• _O que fazer_:
• A. Imprima, sem alterações, o trecho do texto sobre aviação e emissões de CO2 que começa nas palavras "O avião é o" e termina depois de "Aviação Civil (ICAO).".
• B. Como prossegue o texto sobre aviação e emissões de CO2? Continue-o a partir da última frase apresentada.

• _Texto do documento_:

■ ■ ■

Cancelamento de voos
O setor de transporte aéreo é responsável por boa parte das emissões de gases poluentes no planeta e as medidas de quarentena têm um impacto dramático sobre os volumes da aviação. A Associação Brasileira das Empresas Aéreas (ABEAR) informou que é a pior crise que o setor já enfrentou. “A demanda doméstica teve redução de pouco mais de 90% e a internacional caiu a zero. Quem hoje está viajando são pessoas voltando para suas casas e equipes que estamos transportando gratuitamente; pessoas ligadas à saúde, que são profissionais como médicos e enfermeiros e atuam no combate à pandemia. Não há mais tráfego por conta de negócios e lazer”, afirmou o presidente da ABEAR, Eduardo Sanovicz.
O avião é o meio de transporte mais poluente do mundo, de acordo com a Agência Europeia de Meio Ambiente. Cada aeronave emite 258 gramas de CO2 por passageiro, com a queima do querosene, além do conjunto de outros gases e efeitos negativos que contribuem para o aquecimento global, como óxido de nitrogênio, vapor d’água, material particulado, trilhas de condensação e alterações das nuvens. A contribuição negativa do setor é pelo menos duas vezes maior que o efeito isolado do CO2, segundo a Organização Internacional de Aviação Civil (ICAO).
Uma análise do site britânico Carbon Brief, que cobre áreas como ciência climática, política climática e política energética, aponta que o coronavírus deve causar a maior queda anual das emissões de CO2. Na China, a queda foi de 25%, dois meses após o país entrar em confinamento. A análise resumida dos dados sugere que a pandemia poderia causar cortes de emissões este ano na região de 1.600 milhão de toneladas de CO2. Essa estimativa provisória equivale a mais de 4% do total global em 2019. Como resultado, a pandemia pode desencadear a maior queda anual de emissões de CO2, mais do que em qualquer crise econômica ou período de guerra anterior.
Ainda não é suficiente
Para colocar o potencial efeito do coronavírus 2020 em um contexto climático mais amplo, vale a pena acrescentar que as emissões globais precisam cair mais de 6% a cada ano nesta década para limitar o aquecimento a menos de 1,5 ° C. Este valor é baseado no relatório especial do Painel Intergovernamental sobre Mudanças Climáticas (IPCC) de 2018, que constatou que as emissões globais em 2030 precisavam estar 45% abaixo dos níveis de 2010, para limitar o aquecimento a 1,5 ° C.

■ ■ ■

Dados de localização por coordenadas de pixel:
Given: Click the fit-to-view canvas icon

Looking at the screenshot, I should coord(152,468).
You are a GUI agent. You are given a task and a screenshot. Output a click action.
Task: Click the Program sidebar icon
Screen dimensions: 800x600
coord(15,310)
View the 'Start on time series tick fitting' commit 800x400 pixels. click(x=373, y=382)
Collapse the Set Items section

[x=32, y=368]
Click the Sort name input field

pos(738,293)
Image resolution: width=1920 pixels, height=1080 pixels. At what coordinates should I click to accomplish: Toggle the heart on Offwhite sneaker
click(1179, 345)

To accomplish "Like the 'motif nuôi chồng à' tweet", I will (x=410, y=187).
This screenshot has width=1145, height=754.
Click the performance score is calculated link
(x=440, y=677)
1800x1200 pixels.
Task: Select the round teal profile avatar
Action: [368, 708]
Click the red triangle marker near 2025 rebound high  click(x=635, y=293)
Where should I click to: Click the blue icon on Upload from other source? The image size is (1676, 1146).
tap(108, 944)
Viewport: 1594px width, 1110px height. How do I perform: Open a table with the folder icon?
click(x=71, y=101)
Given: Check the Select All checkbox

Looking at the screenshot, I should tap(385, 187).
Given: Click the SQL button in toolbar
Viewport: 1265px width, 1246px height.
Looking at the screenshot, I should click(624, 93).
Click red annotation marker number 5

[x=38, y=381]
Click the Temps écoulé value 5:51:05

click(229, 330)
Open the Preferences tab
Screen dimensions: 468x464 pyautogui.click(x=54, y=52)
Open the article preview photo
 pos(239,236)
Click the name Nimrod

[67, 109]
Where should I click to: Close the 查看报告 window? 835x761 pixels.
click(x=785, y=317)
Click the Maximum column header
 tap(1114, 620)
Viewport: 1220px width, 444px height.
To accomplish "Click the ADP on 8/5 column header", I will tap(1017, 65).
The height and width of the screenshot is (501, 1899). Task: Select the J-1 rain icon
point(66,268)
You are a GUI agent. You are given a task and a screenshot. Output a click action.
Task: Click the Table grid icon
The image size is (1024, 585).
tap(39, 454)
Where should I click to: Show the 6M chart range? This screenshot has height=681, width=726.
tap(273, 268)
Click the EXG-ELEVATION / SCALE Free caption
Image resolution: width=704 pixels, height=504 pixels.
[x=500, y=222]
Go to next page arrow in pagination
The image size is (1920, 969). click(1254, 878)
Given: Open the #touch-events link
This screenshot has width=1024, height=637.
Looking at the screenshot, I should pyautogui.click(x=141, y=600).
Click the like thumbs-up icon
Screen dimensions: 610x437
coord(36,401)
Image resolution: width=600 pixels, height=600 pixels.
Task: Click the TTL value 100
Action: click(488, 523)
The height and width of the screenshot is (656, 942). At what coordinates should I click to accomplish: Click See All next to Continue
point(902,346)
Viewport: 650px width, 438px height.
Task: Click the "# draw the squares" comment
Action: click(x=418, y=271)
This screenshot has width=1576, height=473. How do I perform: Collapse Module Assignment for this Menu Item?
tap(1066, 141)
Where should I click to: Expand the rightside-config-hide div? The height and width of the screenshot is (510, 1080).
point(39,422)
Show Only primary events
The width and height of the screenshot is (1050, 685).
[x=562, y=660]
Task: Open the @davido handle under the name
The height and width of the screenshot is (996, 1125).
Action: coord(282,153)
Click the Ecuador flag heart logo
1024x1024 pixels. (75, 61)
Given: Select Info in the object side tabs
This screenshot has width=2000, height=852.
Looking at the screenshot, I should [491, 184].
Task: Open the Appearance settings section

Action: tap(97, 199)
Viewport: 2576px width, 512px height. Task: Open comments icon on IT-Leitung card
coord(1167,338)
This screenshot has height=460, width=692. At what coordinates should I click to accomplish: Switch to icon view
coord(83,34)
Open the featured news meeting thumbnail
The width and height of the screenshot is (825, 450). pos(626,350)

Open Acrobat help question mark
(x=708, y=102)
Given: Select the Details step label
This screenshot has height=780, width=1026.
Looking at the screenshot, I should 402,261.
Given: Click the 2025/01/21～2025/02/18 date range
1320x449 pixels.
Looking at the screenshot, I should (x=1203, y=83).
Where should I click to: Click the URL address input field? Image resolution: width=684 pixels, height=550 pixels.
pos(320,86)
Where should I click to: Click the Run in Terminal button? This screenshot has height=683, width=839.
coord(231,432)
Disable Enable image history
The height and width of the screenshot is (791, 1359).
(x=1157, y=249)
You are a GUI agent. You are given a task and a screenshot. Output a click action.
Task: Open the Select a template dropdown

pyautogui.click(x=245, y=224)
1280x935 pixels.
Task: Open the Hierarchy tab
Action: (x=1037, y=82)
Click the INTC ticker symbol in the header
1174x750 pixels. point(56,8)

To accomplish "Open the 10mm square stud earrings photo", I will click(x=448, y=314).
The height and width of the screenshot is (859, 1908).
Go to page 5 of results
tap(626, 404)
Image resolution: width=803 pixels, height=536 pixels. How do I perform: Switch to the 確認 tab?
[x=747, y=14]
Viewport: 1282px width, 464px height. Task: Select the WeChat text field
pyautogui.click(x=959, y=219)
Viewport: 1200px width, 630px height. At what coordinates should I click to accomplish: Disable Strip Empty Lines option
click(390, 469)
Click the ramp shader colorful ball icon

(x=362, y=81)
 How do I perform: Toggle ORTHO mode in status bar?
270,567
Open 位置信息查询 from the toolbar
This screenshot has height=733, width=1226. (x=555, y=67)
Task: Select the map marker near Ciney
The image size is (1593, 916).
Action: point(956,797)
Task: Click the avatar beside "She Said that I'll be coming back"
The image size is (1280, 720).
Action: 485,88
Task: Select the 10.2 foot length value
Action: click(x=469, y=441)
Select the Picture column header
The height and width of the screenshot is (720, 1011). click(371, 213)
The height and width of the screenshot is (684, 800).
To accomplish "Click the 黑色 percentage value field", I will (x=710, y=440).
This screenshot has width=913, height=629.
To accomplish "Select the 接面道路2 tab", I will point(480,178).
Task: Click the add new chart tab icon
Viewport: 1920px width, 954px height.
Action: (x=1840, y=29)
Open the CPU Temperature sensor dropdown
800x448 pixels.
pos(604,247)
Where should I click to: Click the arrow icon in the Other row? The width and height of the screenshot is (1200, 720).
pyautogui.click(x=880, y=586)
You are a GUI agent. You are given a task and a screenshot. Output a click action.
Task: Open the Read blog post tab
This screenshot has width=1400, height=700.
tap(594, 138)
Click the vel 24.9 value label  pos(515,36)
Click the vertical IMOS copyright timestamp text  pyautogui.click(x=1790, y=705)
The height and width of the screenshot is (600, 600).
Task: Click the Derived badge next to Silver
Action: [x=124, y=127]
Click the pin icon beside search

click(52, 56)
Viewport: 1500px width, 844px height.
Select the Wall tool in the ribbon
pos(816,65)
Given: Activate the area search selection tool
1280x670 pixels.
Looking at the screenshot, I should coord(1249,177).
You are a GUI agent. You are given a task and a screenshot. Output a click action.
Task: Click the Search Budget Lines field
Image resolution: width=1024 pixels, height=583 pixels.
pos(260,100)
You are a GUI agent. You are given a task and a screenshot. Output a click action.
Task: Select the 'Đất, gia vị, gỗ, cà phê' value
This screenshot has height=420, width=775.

■ ■ ■

• _Resultados por tarefa_:
• A.
O avião é o meio de transporte mais poluente do mundo, de acordo com a Agência Europeia de Meio Ambiente. Cada aeronave emite 258 gramas de CO2 por passageiro, com a queima do querosene, além do conjunto de outros gases e efeitos negativos que contribuem para o aquecimento global, como óxido de nitrogênio, vapor d’água, material particulado, trilhas de condensação e alterações das nuvens. A contribuição negativa do setor é pelo menos duas vezes maior que o efeito isolado do CO2, segundo a Organização Internacional de Aviação Civil (ICAO).

• B.
Uma taxa tão rápida de cortes anuais de emissões seria extremamente difícil de sustentar por uma década. A estrutura da economia global poderia continuar sua lenta mudança em direção a emissões mais baixas por unidade de PIB – nesse caso, a produção econômica precisaria cair 5% ao ano. Ou o PIB pode continuar a subir se acompanhado por mudanças rápidas e estruturais em direção às economias de baixo carbono.
Vidas salvas
A crise gerada pelo Covid-19 causou um efeito paradoxal. De um lado, temos milhares de vidas perdidas em decorrência do coronavírus. De outro, a qualidade do ar que respiramos melhorou significativamente, o que deve salvar outras milhares de vidas, principalmente de crianças.
Um levantamento da Organização Mundial da Saúde (OMS) mostra que, pelo menos, nove em cada dez crianças estão expostas à poluição atmosférica mortal que pode desencadear asma e câncer infantil, além de prejudicar o neuro desenvolvimento. A estimativa da OMS é de que 600.000 crianças morreram de infecções respiratórias agudas causadas por ar sujo, no ano em que o levantamento foi feito, em 2016.
Uma razão pela qual as crianças são mais vulneráveis é que respiram mais rapidamente que os adultos, absorvendo mais toxinas. Em todo mundo, as doenças respiratórias crônicas representam cerca de 7% da mortalidade global, o que corresponde a 4,2 milhões de óbitos a cada ano, mais do que as piores previsões possíveis para o coronavírus.